Furthermore, the heterogeneity of patients with respect to disability levels could be another reason explaining variability among different studies. Indeed, the EDSS global score is a composite index and reflects a combination of subscales measuring different functional systems. Thus, at least in the lower EDSS range, similar increases of the global score could reflect different kinds of disability (motor, sensory etc.). This could be an important source of variability between different groups of patients. Taking into account these considerations, we investigated which of the observed statistical predictors of global EDSS scores (i.e., VNC volume and nGMV) may predict specific EDSS FSS. Interestingly, this analysis showed that VNC volume predicts cerebellar FSS together with nGMV. However, pyramidal and sensory FSS were related only to nGMV. Thus, the VNC seems to rather relate to deficit of motor control, motor stability, and equilibrium (e.g. ataxia).

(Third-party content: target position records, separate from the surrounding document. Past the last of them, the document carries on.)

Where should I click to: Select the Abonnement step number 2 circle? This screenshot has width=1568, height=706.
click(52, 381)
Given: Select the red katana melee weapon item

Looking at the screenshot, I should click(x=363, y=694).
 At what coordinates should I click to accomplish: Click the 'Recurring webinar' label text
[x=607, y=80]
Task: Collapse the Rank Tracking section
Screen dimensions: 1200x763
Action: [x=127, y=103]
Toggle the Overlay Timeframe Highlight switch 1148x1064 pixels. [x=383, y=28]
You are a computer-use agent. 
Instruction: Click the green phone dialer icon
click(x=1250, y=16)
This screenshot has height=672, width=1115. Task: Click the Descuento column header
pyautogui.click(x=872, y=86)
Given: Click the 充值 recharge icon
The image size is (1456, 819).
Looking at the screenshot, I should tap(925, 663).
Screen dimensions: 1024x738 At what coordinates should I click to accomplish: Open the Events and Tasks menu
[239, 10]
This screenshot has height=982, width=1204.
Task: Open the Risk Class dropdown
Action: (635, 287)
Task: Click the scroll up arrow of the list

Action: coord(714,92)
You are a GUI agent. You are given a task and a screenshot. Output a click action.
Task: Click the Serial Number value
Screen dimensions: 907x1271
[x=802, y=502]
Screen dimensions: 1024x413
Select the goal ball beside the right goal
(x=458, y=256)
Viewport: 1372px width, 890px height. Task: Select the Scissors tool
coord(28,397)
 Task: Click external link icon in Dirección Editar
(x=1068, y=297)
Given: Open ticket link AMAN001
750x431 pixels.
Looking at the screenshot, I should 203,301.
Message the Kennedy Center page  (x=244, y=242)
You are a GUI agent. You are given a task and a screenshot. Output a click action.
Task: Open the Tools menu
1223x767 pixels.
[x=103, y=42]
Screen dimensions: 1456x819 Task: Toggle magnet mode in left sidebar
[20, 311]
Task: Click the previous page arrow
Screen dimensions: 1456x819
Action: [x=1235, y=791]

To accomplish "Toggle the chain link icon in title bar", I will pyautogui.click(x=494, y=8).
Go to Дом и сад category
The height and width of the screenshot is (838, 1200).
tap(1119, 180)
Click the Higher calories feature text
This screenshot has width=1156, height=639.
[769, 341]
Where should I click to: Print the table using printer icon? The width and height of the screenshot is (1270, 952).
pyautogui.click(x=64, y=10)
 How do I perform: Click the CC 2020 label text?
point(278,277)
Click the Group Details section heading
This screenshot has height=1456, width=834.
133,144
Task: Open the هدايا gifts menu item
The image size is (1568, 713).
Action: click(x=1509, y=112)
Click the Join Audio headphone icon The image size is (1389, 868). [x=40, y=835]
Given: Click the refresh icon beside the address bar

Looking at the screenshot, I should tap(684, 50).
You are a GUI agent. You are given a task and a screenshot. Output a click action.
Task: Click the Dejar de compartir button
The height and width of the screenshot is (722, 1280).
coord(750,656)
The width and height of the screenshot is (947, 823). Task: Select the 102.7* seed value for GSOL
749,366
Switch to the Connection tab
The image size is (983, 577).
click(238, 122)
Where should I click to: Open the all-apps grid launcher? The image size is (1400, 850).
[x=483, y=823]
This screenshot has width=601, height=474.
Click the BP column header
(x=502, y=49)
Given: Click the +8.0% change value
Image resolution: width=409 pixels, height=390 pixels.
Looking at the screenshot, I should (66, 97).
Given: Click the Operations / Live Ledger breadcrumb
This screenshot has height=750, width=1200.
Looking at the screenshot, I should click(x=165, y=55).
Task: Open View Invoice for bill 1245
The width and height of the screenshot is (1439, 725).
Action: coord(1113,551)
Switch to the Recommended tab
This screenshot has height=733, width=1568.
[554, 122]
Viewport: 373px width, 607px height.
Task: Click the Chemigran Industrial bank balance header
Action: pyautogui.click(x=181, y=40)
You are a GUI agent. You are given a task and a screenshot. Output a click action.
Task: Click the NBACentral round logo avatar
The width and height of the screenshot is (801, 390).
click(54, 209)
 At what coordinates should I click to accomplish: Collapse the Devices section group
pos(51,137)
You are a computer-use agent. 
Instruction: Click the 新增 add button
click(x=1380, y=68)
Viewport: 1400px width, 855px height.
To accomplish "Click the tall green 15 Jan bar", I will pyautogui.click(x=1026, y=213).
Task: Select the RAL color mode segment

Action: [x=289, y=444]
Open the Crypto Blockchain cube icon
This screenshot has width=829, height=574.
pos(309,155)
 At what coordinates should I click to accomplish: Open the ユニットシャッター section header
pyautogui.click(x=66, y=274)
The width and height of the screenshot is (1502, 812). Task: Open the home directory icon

These results are supported by the anatomical observation that the cerebellar‐VL/VP thalamic nuclei‐M1 circuit is involved in movement and sensory functions [Debaere et al., 2004]. At present, the dominant hypothesis is that it contributes to the preparation of movements in response to sensory input [Sommer, 2003; van Donkelaar et al., 1999]. Notably in our study, 90% of patients had a global EDSS score of less or equal than 4 and 86.4% had a pyramidal FSS of less or equal than 2. Moreover, 53% of patients had a cerebellar FSS of more than 1. This distribution of scores suggests that in our group of patients, the cerebellar FSS has a role in contributing to the global EDSS score and this could explain the relevance of the thalamus and specifically of the VNC in explaining global EDSS scores. Based on these observations, it is essential to highlight that VNC volume is related only to specific symptoms and it is not generally related to disability.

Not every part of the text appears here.